Task to carry out:
Write only the number of lines in the entries below that contain the string "sidebar".

********

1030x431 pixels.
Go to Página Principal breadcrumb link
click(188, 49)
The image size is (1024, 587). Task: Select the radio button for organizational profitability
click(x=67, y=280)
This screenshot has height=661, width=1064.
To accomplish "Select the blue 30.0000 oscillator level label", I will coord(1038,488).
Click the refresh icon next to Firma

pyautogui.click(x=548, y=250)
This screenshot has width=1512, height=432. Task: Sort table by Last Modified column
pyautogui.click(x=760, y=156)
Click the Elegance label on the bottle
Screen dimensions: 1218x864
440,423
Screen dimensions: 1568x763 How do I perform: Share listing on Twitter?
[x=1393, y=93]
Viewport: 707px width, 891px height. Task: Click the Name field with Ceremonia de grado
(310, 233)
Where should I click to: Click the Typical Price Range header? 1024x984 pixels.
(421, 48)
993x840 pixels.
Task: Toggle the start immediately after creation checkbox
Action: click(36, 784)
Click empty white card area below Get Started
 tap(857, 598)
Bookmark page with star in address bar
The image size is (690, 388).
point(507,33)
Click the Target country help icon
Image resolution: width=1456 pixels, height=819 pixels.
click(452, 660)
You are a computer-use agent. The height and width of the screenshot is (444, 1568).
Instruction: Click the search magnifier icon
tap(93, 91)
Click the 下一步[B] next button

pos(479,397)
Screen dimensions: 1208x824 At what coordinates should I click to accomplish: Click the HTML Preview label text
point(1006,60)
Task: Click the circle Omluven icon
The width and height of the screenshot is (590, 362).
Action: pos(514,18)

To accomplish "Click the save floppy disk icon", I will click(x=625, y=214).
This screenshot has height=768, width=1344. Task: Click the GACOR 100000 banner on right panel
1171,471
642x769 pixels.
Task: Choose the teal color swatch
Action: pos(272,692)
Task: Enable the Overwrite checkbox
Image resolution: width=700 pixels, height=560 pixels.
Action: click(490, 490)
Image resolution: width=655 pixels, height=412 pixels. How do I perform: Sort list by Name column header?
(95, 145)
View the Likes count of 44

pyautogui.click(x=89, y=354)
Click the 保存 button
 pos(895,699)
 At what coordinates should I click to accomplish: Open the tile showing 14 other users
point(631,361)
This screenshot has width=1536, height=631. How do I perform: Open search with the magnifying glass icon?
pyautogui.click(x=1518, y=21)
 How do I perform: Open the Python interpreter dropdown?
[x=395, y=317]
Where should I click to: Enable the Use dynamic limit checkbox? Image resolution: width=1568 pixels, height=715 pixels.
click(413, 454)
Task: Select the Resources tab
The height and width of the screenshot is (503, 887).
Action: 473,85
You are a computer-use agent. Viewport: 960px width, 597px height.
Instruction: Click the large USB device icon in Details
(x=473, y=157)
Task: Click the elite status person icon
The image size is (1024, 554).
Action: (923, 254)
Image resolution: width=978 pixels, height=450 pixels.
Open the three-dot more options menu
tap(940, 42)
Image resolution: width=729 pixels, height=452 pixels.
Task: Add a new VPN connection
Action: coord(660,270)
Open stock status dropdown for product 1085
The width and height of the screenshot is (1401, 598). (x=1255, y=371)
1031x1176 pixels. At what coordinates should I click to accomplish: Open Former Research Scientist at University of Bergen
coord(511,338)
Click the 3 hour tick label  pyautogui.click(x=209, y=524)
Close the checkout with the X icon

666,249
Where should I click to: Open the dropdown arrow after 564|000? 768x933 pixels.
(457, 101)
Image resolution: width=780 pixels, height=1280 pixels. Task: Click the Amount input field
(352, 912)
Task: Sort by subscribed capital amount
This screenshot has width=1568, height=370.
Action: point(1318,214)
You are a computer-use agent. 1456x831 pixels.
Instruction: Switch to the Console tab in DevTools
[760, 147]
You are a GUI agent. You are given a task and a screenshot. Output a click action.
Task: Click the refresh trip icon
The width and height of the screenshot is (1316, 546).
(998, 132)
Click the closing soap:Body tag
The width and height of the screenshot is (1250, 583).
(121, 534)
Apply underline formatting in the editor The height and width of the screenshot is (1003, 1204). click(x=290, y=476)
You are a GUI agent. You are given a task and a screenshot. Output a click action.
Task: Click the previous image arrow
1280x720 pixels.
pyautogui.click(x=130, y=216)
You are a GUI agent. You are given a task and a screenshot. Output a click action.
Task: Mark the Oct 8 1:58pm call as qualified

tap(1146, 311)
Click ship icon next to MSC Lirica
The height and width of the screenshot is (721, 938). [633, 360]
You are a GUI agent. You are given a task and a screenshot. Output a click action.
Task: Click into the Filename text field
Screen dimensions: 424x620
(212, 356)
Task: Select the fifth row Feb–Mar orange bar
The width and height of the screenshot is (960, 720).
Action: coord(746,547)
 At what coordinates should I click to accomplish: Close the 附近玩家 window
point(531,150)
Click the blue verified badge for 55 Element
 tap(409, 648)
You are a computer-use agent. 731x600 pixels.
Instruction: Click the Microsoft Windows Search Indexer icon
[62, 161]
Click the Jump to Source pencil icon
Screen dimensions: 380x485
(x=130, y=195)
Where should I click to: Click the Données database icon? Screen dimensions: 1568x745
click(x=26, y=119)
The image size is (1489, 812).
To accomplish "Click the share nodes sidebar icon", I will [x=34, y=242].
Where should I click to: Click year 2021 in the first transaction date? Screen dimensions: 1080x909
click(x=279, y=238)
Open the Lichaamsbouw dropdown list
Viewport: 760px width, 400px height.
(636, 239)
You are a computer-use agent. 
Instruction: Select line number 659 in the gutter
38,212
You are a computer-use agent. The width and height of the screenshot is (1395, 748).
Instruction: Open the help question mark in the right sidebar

********

Result below:
2